Il secondo pilastro sta negli articoli 52 e 53, che molti conoscono a memoria senza mai averli davvero letti attentamente. L’articolo 52 dice che la difesa della Patria è “sacro dovere del cittadino” — e quel dovere, nella tradizione giuridica italiana, non è mai stato interpretato in modo esclusivamente militare: il contributo alla difesa può essere fisico, organizzativo, e sì, anche economico. L’articolo 53, invece, stabilisce il principio cardine del sistema fiscale italiano: “Tutti sono tenuti a concorrere alle spese pubbliche in ragione della loro capacità contributiva.” In tempo di guerra, quella “capacità” diventerebbe il grimaldello legale per giustificare una pressione fiscale senza precedenti, patrimoniali una tantum, prelievi straordinari, prestiti forzosi — tutto perfettamente inquadrabile nel solco di un principio già presente in Costituzione.
Ma è il terzo pilastro quello che potrebbe preoccupare, perché non è teoria: è storia. Il 9 luglio 1992, nella notte tra il giovedì e il venerdì, il Governo Amato firmò un decreto legge con il quale prelevò direttamente dai conti correnti bancari degli italiani il 6 per mille dei saldi depositati. Non fu annunciato, non fu discusso in campagna elettorale, non fu preceduto da alcun dibattito pubblico: fu fatto, in silenzio, mentre i risparmiatori dormivano, e la mattina dopo i conti erano già più leggeri. L’obiettivo era evitare il default della lira in un momento di crisi valutaria acuta. L’esito fu quello: la lira sopravvisse quella notte, anche se non sopravvisse a lungo. Ma ciò che quel decreto ha dimostrato — e che nessuna riforma successiva ha mai cancellato — è che lo Stato italiano possiede gli strumenti tecnici, giuridici e operativi per entrare nei conti correnti dei propri cittadini dall’oggi al domani, senza preavviso, in nome della stabilità nazionale. Non è un’ipotesi: è un precedente. In uno scenario bellico, il meccanismo potrebbe essere analogo ma potenzialmente molto più aggressivo.

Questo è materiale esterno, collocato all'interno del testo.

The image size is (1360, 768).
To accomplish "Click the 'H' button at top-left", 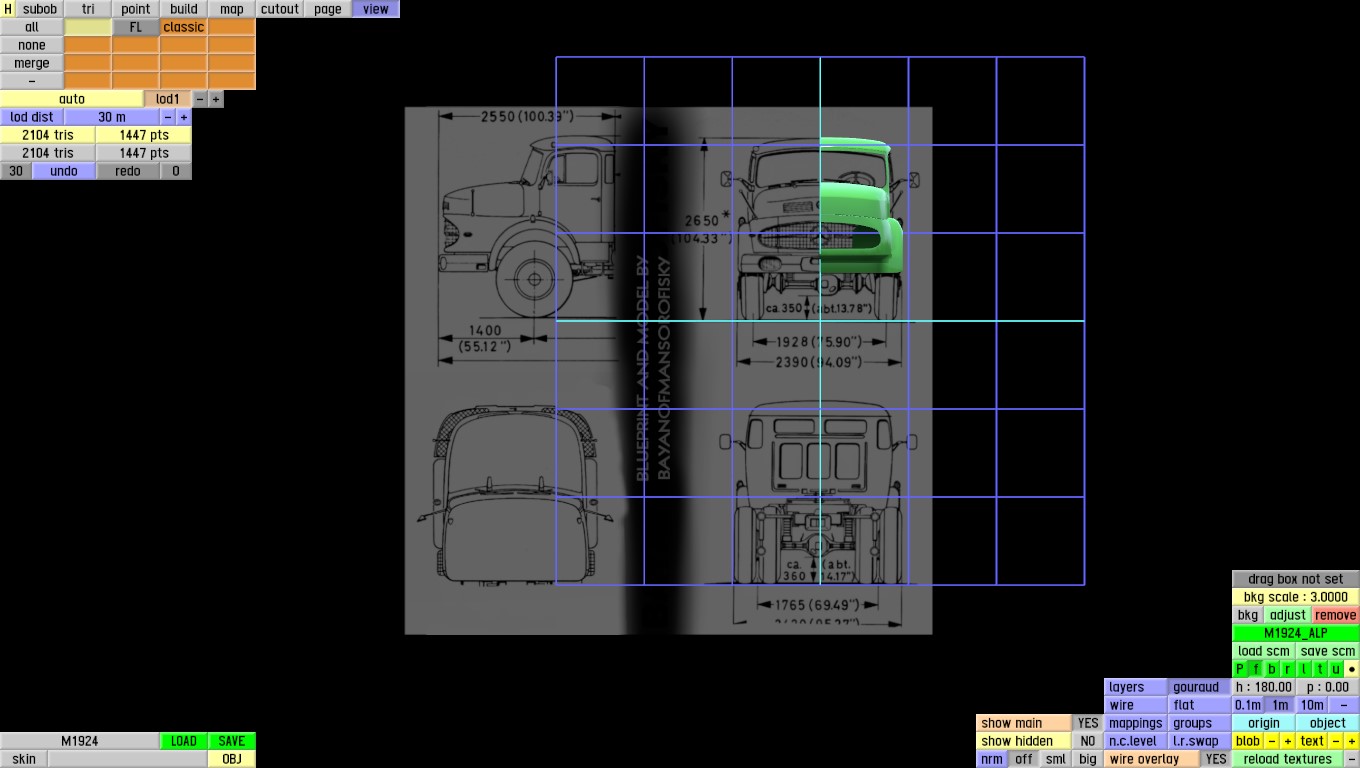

In questo contesto entra in scena l’oro — non come feticcio da collezionista né come nostalgia del gold standard, ma come logica. L’oro non è un conto corrente: non ha un IBAN, non è registrato in un database bancario, non può essere oggetto di un decreto notturno che ne dimezza il valore nominale mentre dormi. In tutte le grandi crisi della storia moderna — le due guerre mondiali, la crisi del ‘29, il default argentino, la crisi cipriota del 2013 quando i correntisti si svegliarono con i conti bloccati e una quota di depositi confiscata per ricapitalizzare le banche — il metallo giallo ha fatto esattamente quello che ci si aspettava da lui: ha preservato potere d’acquisto, ha ignorato i decreti, ha attraversato le frontiere, ha resistito alle svalutazioni. Quando la fiducia nei sistemi finanziari collassa, l’oro non sale: semplicemente rimane sé stesso, mentre tutto il resto scende. Ecco perché il suo prezzo cresce nelle fasi di tensione geopolitica — non è speculazione, è termometro. I mercati non scommettono sull’oro, lo usano come bussola quando le altre bussole smettono di funzionare. La lezione di tutto questo non è catastrofista, e non è nemmeno un invito alla paranoia. È più semplice: conoscere il quadro giuridico in cui si vive è il primo atto di difesa della propria ricchezza.
Lo Stato non è nemico, ma in determinate circostanze estreme i suoi interessi e i tuoi possono divergere in modo radicale e rapidissimo. Sapere che l’articolo 78 esiste, che il precedente Amato esiste, che i decreti legge notturni esistono, non serve a fare la rivoluzione: serve a non farsi trovare impreparati.